#### Exercise details
Return a copy of every line in the records that includes the word "agent".

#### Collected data
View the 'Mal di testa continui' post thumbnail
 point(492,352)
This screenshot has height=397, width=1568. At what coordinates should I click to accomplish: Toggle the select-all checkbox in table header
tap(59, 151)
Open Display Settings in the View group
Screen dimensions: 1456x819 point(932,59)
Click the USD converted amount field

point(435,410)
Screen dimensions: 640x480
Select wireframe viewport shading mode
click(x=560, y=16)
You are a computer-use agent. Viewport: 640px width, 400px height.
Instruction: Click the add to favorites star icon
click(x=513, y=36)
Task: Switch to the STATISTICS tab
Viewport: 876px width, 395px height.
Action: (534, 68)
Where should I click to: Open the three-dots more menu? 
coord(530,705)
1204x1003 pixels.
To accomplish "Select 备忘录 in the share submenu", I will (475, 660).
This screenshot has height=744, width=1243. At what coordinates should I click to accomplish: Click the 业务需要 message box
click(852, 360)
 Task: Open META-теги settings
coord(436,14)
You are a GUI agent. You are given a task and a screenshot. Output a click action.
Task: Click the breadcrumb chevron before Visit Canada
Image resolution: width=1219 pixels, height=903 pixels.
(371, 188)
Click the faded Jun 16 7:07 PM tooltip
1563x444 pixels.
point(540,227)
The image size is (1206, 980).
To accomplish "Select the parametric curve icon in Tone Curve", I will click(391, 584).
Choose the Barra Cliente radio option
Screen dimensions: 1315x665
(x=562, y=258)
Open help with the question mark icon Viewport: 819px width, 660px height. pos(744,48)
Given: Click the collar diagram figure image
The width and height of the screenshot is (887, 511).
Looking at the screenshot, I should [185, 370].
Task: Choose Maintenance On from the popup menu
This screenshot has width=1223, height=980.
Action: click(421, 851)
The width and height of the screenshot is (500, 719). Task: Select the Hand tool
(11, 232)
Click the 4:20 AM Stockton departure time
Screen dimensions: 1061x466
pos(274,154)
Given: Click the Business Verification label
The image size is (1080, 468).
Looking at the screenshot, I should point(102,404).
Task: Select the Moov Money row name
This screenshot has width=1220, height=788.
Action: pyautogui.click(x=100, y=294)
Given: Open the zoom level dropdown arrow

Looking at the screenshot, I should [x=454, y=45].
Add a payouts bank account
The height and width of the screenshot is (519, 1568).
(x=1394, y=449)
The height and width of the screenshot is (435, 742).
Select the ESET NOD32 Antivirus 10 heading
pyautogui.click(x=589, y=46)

#### Written solution
You are a computer-use agent. Viewport: 640px width, 400px height.
You are a GUI agent. You are given a task and a screenshot. Output a click action.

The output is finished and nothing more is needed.